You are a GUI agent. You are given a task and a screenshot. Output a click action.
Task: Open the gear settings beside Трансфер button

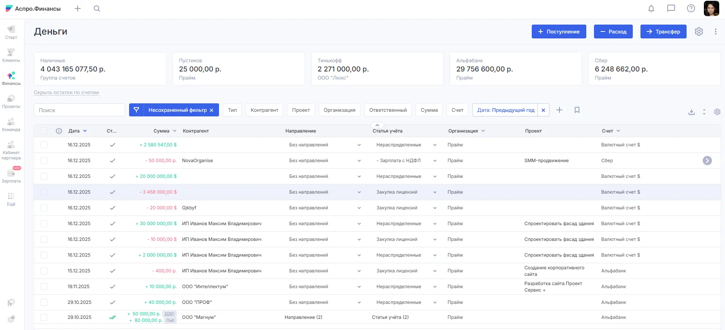click(x=698, y=32)
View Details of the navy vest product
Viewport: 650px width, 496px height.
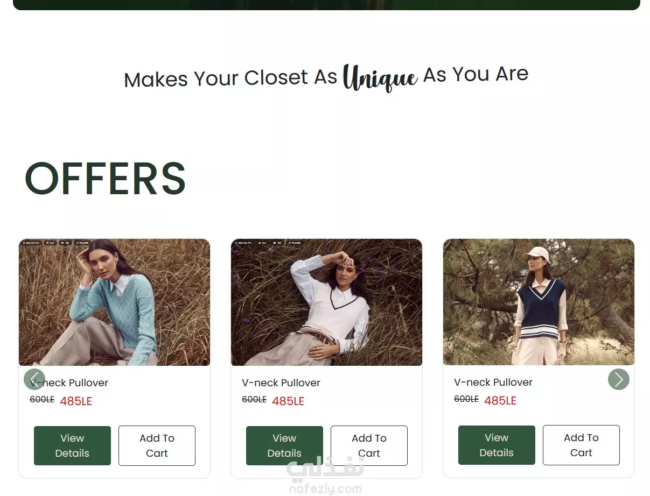497,445
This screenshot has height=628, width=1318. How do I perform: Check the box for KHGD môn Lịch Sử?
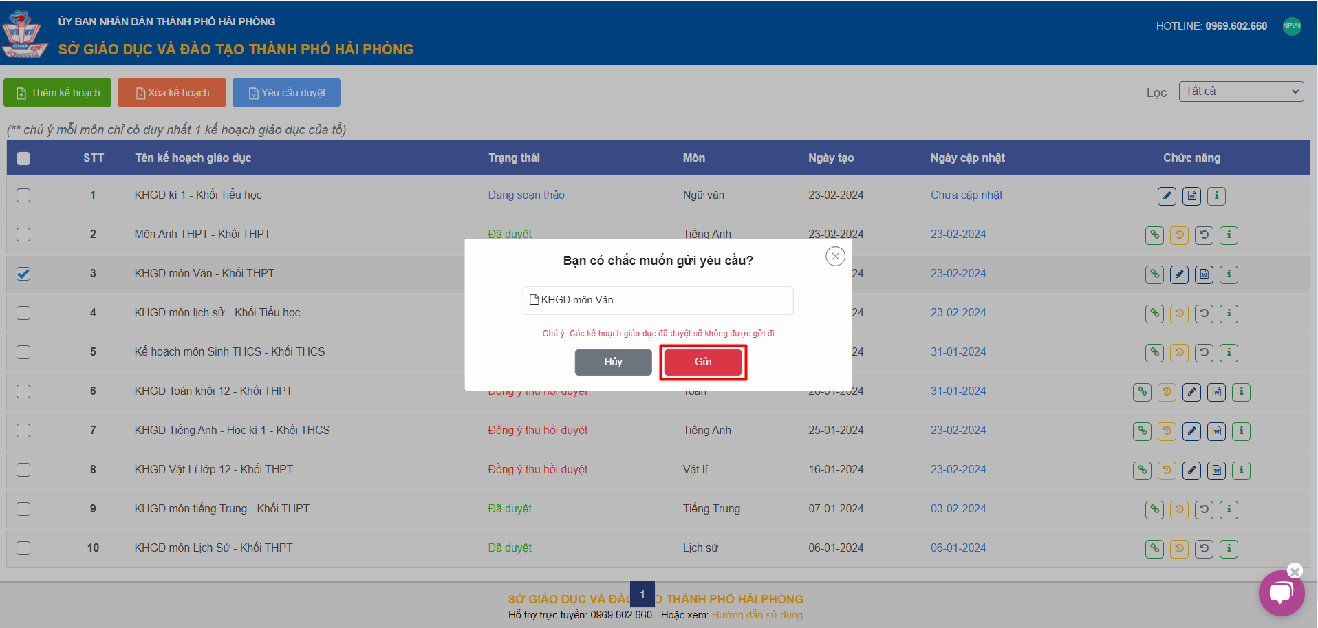tap(23, 548)
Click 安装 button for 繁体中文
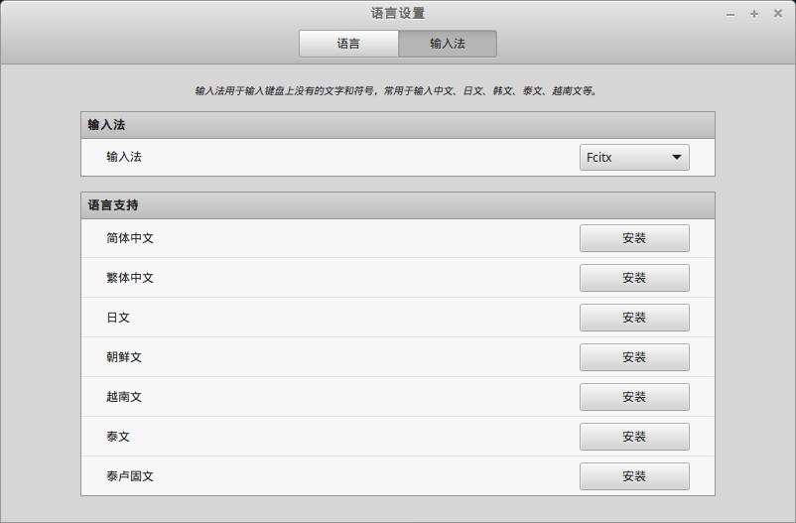 point(634,278)
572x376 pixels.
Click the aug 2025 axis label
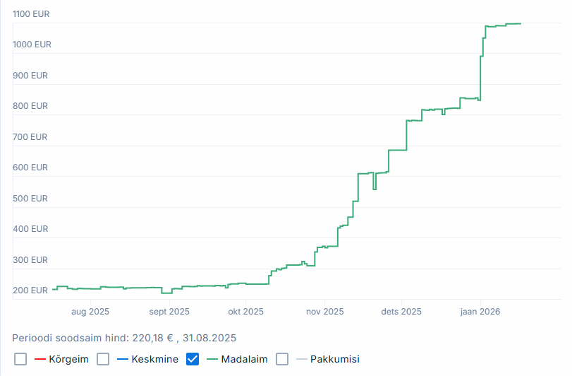(90, 311)
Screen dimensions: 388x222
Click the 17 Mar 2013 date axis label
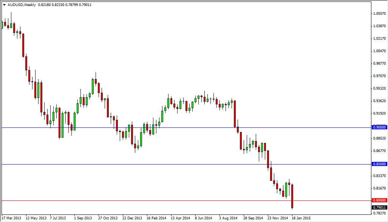(x=12, y=218)
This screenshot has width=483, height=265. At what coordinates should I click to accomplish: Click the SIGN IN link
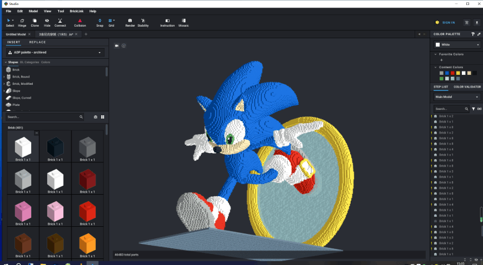coord(449,23)
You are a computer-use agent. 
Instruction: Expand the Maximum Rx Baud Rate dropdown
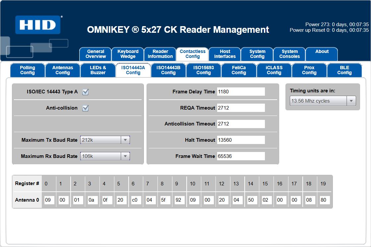(105, 156)
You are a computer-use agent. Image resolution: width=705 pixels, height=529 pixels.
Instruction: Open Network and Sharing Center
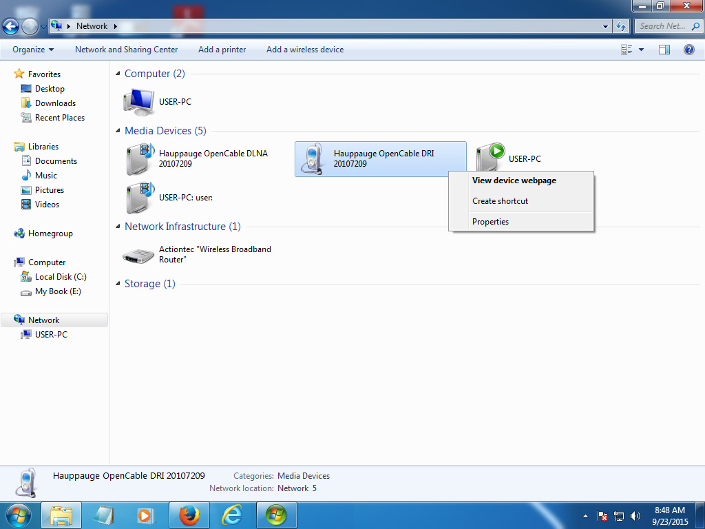(126, 50)
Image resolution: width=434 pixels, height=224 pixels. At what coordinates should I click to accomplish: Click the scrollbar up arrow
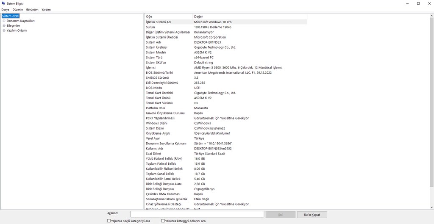pos(431,15)
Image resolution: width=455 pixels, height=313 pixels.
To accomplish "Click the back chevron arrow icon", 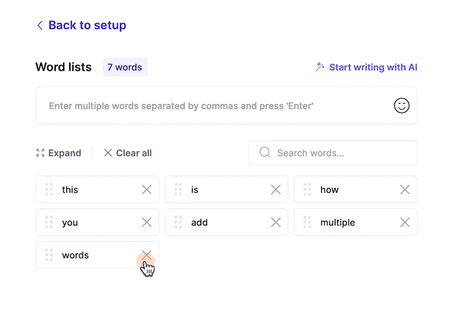I will 39,25.
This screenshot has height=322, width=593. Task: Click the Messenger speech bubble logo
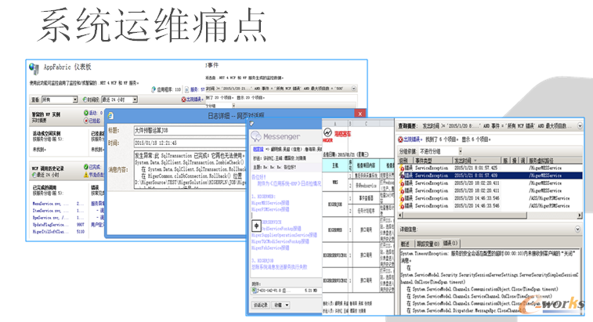(257, 135)
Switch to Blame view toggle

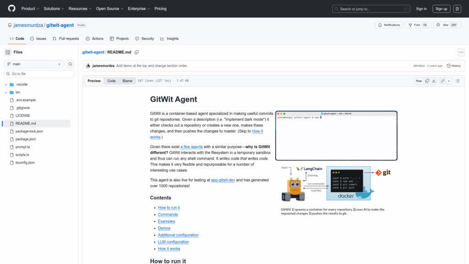127,81
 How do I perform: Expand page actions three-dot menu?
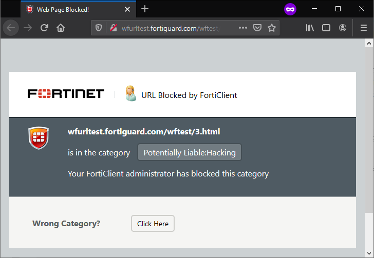(243, 28)
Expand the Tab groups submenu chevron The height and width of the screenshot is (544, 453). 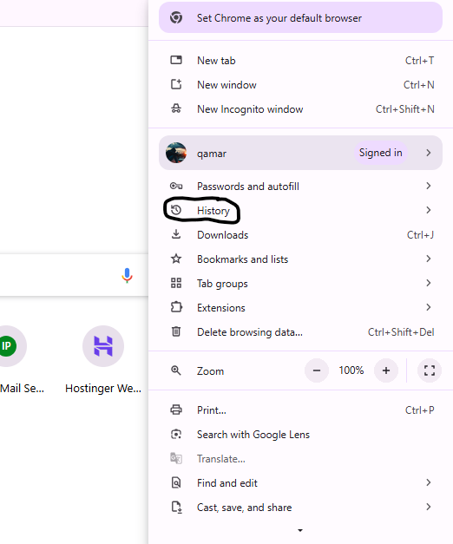[429, 283]
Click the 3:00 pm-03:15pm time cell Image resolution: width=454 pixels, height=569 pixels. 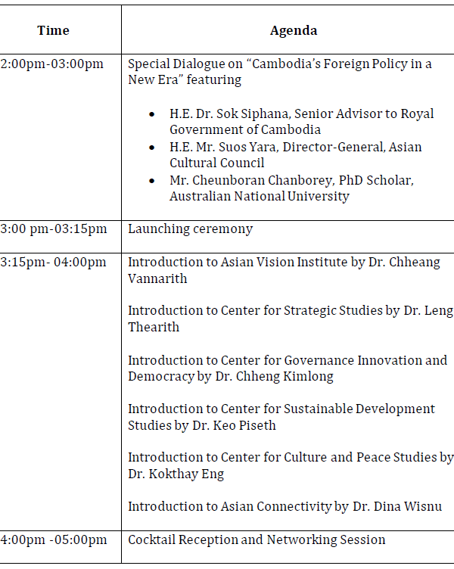pos(54,229)
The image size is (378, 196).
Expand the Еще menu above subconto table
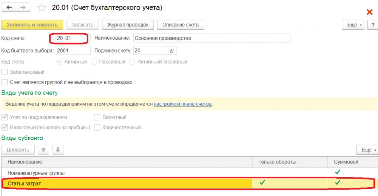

********

Work to be completed — In the records, how many lines hold the word "computer"? Answer with the number and no other words.

Written response — 2